▼

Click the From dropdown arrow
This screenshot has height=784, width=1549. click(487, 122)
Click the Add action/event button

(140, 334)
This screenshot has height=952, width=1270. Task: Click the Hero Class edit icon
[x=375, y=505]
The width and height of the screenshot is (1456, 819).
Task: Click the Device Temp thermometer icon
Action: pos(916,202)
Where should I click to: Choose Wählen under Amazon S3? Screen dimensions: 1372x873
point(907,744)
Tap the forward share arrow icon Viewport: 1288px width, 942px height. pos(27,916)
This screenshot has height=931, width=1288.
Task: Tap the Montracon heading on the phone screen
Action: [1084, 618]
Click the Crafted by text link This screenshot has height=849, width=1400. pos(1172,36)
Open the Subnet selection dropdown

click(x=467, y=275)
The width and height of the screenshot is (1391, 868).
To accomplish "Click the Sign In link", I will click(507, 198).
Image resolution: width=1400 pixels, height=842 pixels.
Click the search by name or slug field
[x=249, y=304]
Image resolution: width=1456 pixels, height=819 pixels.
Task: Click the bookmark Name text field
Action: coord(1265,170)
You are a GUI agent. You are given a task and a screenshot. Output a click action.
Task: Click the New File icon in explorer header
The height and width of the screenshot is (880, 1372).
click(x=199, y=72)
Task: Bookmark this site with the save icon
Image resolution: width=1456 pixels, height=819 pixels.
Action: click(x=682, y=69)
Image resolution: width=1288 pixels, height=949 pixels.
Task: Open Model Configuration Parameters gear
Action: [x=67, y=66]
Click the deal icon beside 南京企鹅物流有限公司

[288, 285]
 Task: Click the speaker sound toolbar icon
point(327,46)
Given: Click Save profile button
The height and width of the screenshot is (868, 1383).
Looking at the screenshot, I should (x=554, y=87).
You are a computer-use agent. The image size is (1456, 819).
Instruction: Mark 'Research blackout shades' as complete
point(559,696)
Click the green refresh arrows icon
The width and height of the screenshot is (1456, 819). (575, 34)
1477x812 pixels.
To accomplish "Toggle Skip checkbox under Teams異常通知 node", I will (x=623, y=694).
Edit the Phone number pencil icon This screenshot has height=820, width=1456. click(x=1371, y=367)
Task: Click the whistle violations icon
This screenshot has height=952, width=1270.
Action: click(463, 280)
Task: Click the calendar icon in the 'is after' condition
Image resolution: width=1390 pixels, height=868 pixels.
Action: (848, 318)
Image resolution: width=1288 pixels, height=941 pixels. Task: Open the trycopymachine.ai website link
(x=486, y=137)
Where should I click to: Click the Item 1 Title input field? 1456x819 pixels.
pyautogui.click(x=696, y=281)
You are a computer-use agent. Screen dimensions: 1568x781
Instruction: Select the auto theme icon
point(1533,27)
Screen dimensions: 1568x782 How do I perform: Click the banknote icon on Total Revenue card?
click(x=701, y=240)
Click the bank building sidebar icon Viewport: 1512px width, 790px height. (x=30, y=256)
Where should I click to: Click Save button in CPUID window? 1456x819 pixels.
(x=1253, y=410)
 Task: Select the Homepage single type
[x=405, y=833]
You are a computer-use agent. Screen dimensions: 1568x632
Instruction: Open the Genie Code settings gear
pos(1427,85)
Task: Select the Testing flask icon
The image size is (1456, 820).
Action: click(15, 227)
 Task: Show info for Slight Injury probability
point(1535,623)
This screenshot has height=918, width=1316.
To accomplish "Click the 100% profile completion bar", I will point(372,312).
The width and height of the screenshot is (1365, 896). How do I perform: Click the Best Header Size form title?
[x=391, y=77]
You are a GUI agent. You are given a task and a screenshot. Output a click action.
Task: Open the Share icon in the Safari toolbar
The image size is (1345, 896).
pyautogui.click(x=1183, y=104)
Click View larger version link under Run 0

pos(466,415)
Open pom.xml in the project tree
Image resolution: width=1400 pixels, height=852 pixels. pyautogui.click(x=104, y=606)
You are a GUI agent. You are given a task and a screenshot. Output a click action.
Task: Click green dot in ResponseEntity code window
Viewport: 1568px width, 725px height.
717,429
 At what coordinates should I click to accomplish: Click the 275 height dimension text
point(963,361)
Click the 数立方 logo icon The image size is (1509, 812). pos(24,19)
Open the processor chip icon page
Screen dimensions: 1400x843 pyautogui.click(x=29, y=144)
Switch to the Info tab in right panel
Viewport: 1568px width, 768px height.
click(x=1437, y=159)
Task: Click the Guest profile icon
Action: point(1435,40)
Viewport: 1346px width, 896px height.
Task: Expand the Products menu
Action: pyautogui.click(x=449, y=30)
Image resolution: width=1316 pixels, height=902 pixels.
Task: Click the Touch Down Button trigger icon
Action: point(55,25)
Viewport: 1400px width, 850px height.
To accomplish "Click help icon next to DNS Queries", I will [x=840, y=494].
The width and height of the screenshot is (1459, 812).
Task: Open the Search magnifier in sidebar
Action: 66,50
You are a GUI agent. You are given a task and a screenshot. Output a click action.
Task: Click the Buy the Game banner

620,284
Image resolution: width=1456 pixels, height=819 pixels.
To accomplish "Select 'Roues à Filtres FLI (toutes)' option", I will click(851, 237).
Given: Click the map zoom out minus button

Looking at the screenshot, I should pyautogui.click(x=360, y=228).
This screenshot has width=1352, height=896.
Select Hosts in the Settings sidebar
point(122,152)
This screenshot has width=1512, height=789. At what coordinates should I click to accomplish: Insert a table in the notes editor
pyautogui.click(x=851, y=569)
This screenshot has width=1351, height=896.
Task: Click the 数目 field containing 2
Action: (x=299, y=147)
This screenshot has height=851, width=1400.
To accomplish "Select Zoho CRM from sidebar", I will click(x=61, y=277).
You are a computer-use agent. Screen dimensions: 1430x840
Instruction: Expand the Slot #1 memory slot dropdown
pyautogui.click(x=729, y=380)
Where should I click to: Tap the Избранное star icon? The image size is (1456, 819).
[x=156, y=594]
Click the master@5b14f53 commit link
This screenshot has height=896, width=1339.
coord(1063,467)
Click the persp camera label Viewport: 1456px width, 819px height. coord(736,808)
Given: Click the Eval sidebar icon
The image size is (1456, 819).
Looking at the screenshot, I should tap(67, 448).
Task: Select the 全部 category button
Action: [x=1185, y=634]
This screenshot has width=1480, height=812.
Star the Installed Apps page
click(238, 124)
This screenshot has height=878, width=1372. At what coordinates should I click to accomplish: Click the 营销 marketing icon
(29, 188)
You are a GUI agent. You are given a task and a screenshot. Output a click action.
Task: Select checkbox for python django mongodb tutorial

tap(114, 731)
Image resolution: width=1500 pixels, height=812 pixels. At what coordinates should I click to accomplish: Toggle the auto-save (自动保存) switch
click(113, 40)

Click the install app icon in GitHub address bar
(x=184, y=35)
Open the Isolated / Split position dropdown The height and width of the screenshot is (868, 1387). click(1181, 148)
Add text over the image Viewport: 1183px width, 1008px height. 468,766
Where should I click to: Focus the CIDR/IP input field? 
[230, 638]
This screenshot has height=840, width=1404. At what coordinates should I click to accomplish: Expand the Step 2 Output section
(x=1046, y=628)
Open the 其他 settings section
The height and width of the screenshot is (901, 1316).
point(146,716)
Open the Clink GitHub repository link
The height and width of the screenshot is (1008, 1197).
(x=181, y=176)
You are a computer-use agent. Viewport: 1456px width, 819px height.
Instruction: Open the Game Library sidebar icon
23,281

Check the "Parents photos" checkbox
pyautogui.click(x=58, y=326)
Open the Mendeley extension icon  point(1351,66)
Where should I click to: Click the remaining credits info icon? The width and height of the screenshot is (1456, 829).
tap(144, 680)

▲

_Problem description:_
Above are the entries. Quote exactly the lines from the one bearing "Where should I click to: Focus" through the one bearing "Open the 其他 settings section".

_Solution to the problem:_
Where should I click to: Focus the CIDR/IP input field? 
[230, 638]
This screenshot has height=840, width=1404. At what coordinates should I click to accomplish: Expand the Step 2 Output section
(x=1046, y=628)
Open the 其他 settings section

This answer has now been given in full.